会いたかった、会えるんだ、会いたい……!
なのに、何でだろう、小さな何かが心につっかえた。
***
高速バスのロータリーで浅羽は宗谷を迎えた。
「今すぐ浅羽の部屋に行きたい」
「お前変わってないな。がっつくな脳筋。
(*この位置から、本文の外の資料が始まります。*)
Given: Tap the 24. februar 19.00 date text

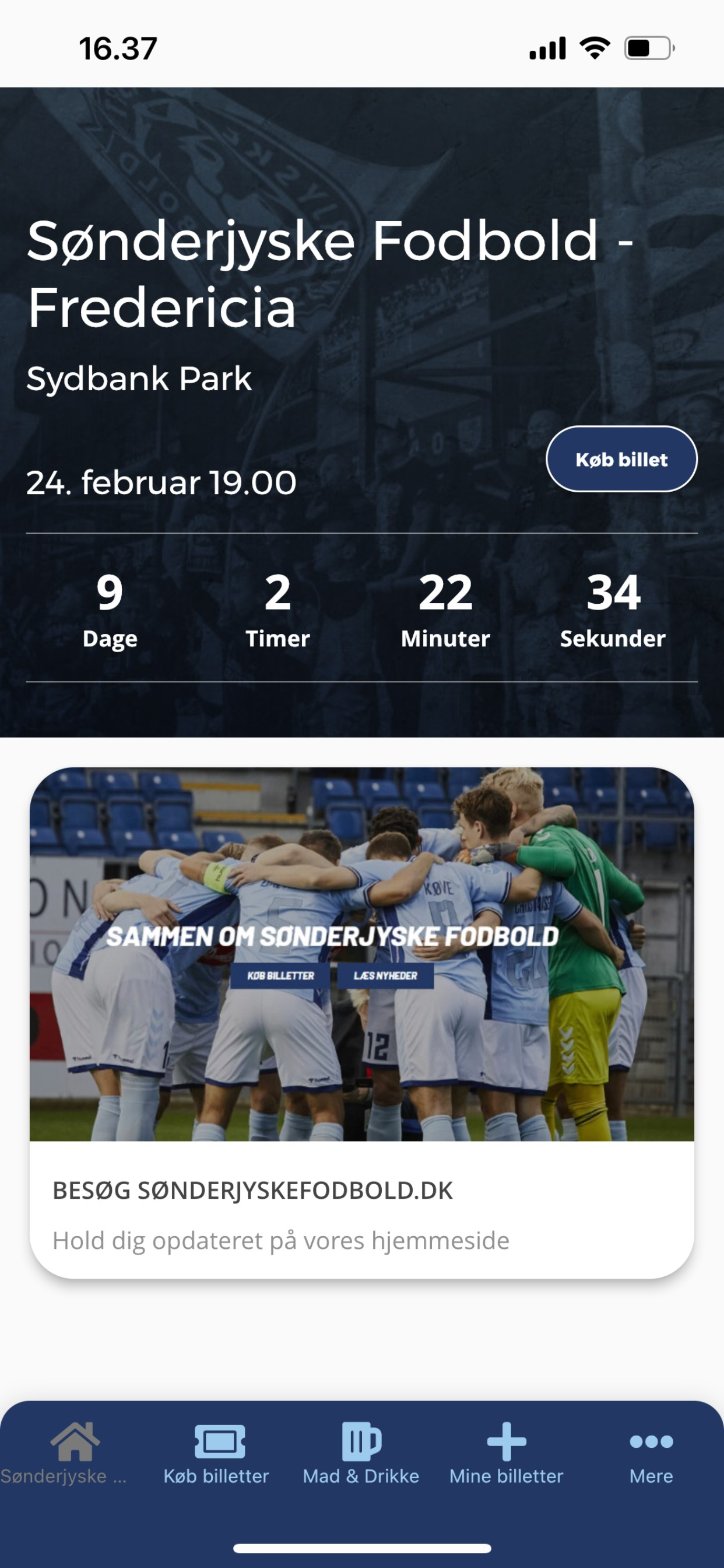Looking at the screenshot, I should click(x=161, y=482).
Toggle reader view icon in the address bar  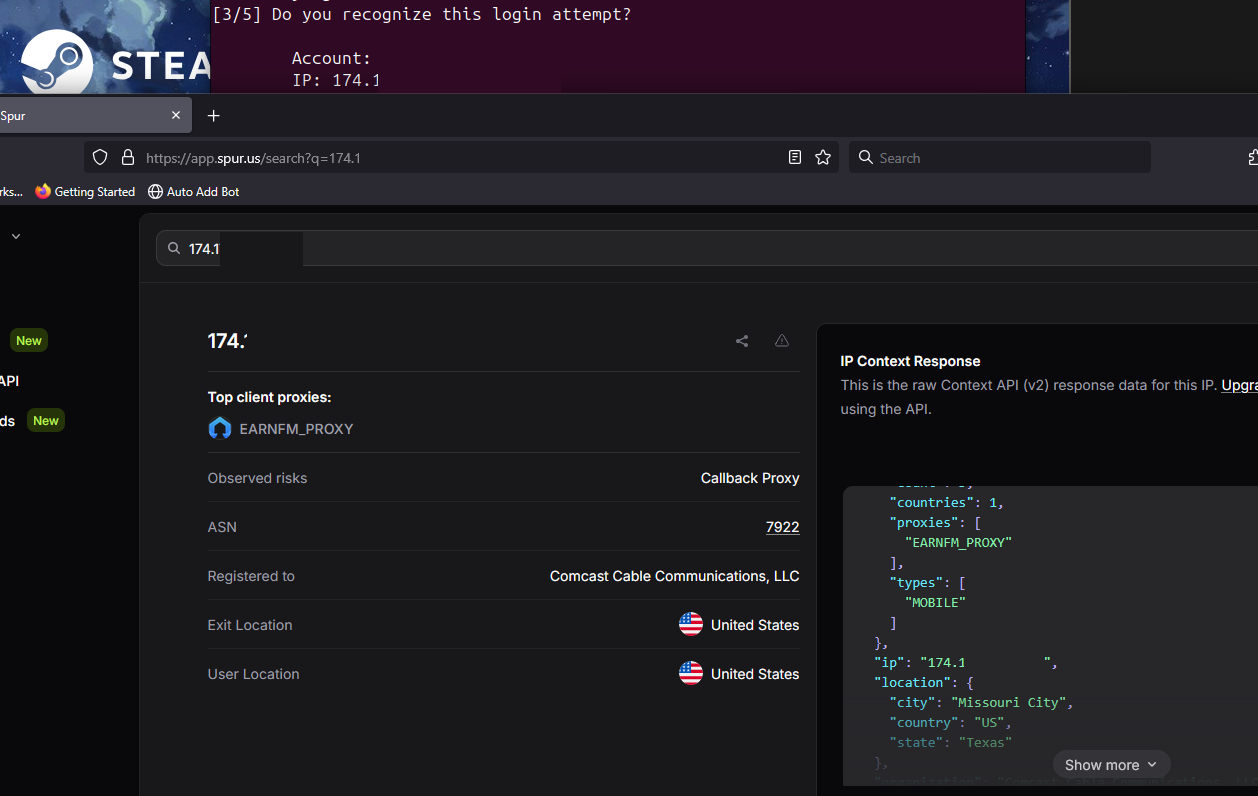pos(795,158)
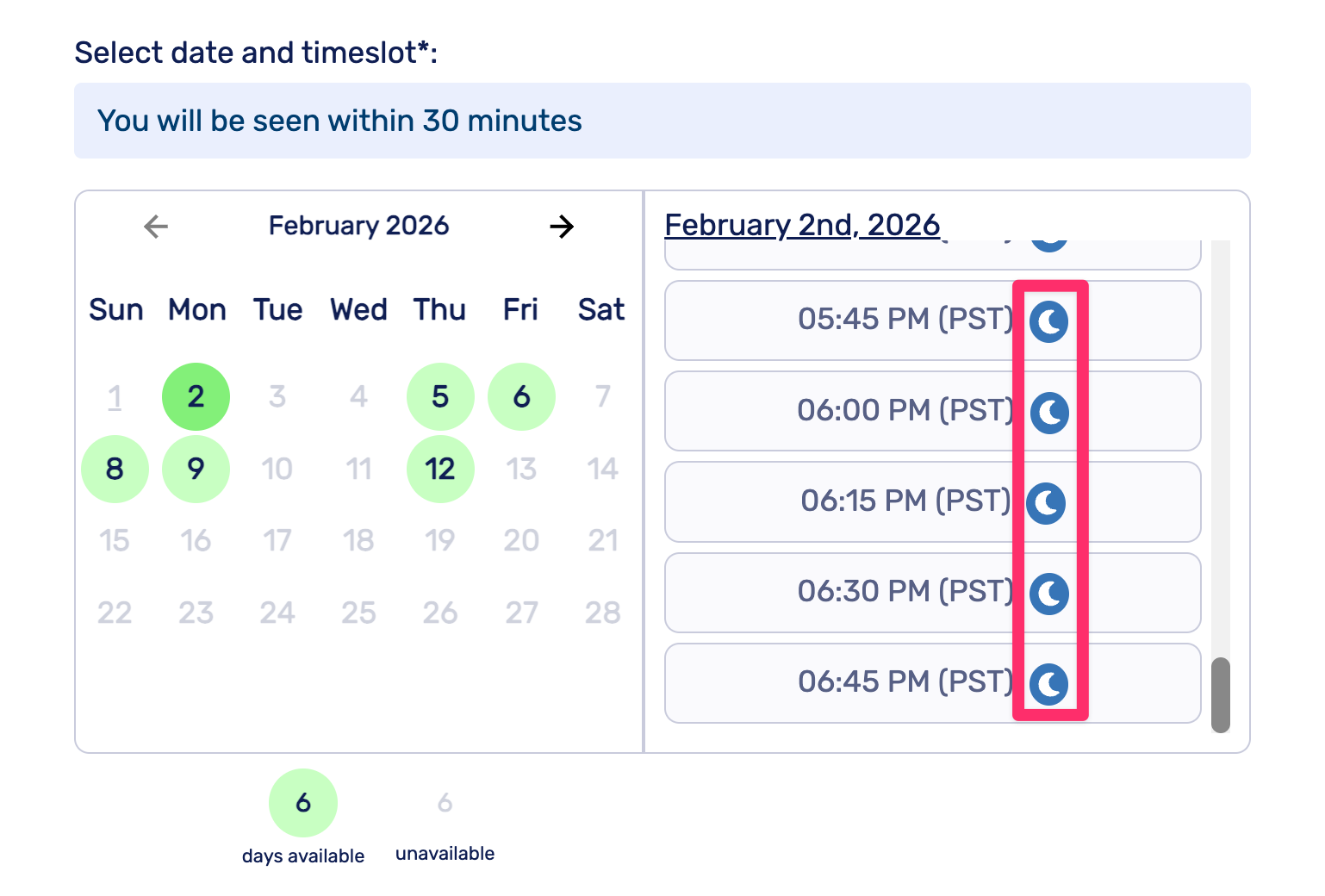1325x896 pixels.
Task: Select Thursday February 12 date
Action: [x=440, y=469]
とりあえず言っておくが俺の部屋はさびれてる」
「なんだそれ」
「ほとんど使ってないんだよ」
離れていたことを忘れる、懐かしくて慣れた呼吸だ。
「手がつなぎたい」
「バカか、街だぞ。帰ってからな」
閉店間近の小さな商店が並んでいる通りを二人で歩いていると、ふいに鮮やかな赤紫が目に飛び込んできた。花屋だ。
「ブーゲンビリア……」
「良くご存知ですね。花言葉は『あなたしか見えない』です。贈り物に良いですよ」
俺これ買おうか、枯らしちゃうかな、と言っている宗谷の横で、浅羽は、宇梶の言葉を思い出していた。
あの時ブーゲンビリアを詳しく調べていた宇梶。
『この花を見るたび、お前を思い出すのかな』
「……宗谷ごめん!」
浅羽は駈け出した。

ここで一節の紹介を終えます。